[Stored data entries]

##############################

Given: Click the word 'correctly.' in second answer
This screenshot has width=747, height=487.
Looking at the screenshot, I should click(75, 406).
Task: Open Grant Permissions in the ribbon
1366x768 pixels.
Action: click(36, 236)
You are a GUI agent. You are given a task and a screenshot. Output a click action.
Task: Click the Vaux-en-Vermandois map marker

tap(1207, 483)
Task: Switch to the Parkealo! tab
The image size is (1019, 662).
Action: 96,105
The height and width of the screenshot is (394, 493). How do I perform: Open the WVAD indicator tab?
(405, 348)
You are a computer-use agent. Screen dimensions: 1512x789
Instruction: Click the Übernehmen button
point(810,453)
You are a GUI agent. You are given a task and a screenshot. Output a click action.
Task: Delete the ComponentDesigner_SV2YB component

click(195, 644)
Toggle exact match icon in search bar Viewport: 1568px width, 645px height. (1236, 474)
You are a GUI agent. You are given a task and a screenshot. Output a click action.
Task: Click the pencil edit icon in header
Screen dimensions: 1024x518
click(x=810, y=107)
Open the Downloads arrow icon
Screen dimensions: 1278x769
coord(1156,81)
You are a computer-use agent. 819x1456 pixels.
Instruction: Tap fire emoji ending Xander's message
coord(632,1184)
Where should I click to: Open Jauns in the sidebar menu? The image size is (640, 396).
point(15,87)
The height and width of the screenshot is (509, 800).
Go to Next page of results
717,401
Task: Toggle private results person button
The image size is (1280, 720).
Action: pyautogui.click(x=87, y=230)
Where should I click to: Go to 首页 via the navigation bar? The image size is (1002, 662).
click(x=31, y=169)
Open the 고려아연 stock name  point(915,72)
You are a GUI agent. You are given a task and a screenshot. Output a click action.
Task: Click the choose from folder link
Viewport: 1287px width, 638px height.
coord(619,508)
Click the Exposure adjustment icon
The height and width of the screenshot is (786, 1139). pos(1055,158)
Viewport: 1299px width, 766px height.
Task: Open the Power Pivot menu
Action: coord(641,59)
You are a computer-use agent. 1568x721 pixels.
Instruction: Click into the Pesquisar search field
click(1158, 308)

##############################

WORK ORDER: Copy exactly. Start at the line containing "Viewport: 1287px width, 638px height." and continue through the last line of the records.

EXERCISE OUTPUT:
Viewport: 1287px width, 638px height.
coord(619,508)
Click the Exposure adjustment icon
The height and width of the screenshot is (786, 1139). pos(1055,158)
Viewport: 1299px width, 766px height.
Task: Open the Power Pivot menu
Action: coord(641,59)
You are a computer-use agent. 1568x721 pixels.
Instruction: Click into the Pesquisar search field
click(1158, 308)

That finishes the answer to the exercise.